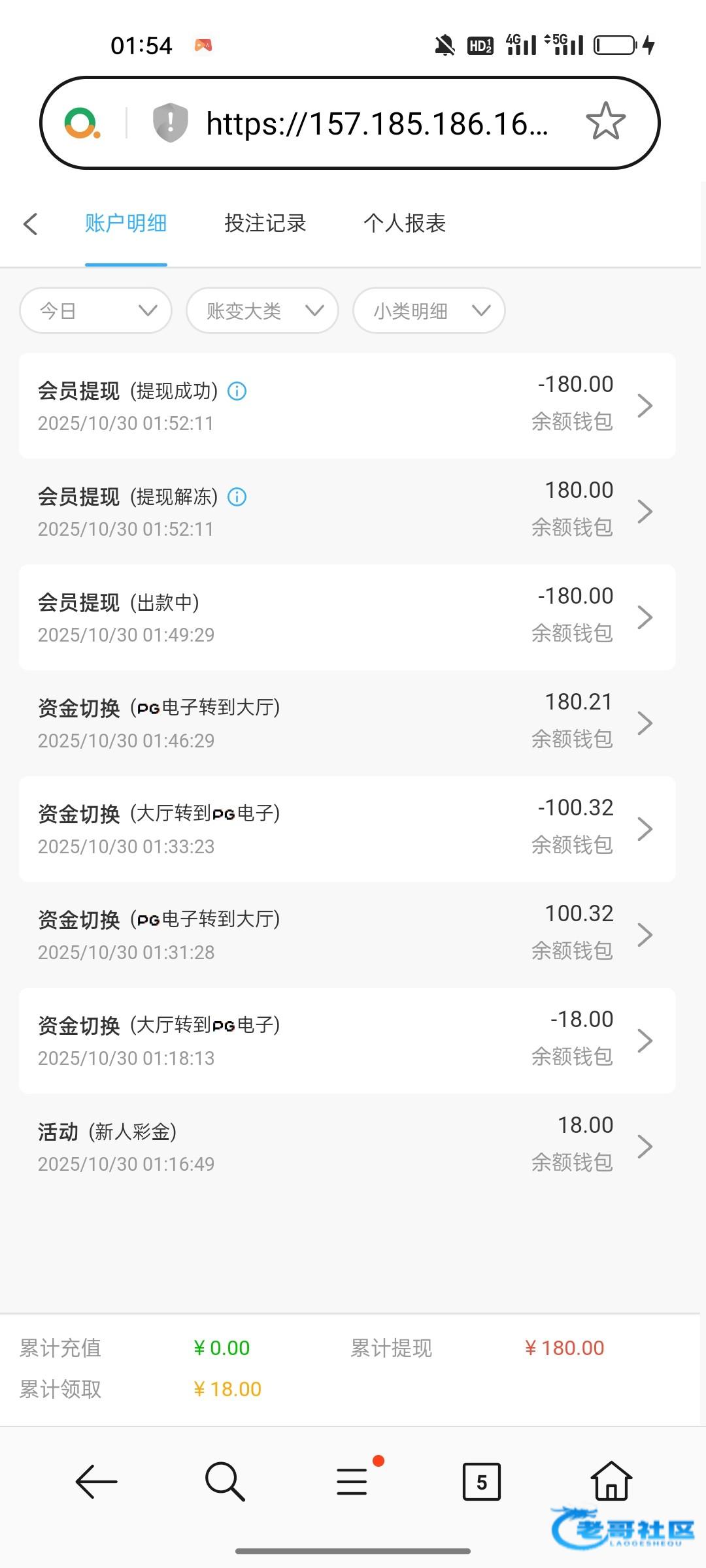Tap the browser logo in address bar
706x1568 pixels.
pyautogui.click(x=82, y=123)
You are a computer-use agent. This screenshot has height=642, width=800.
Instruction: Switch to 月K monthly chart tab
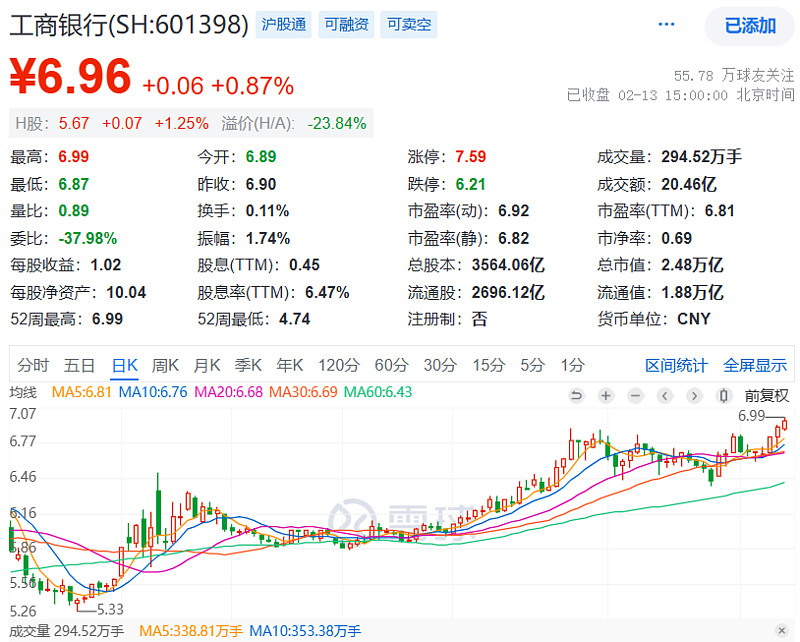(x=206, y=365)
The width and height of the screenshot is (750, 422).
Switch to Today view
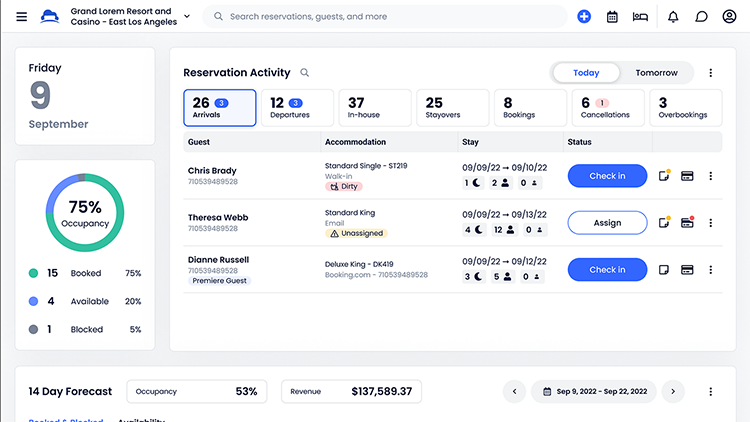coord(586,73)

----------

◆ Aim of the exercise
Please return every line from the material above where the string "width" occurs.

◆ Completed exercise
You are a computer-use agent. This screenshot has height=642, width=800.
The width and height of the screenshot is (750, 422).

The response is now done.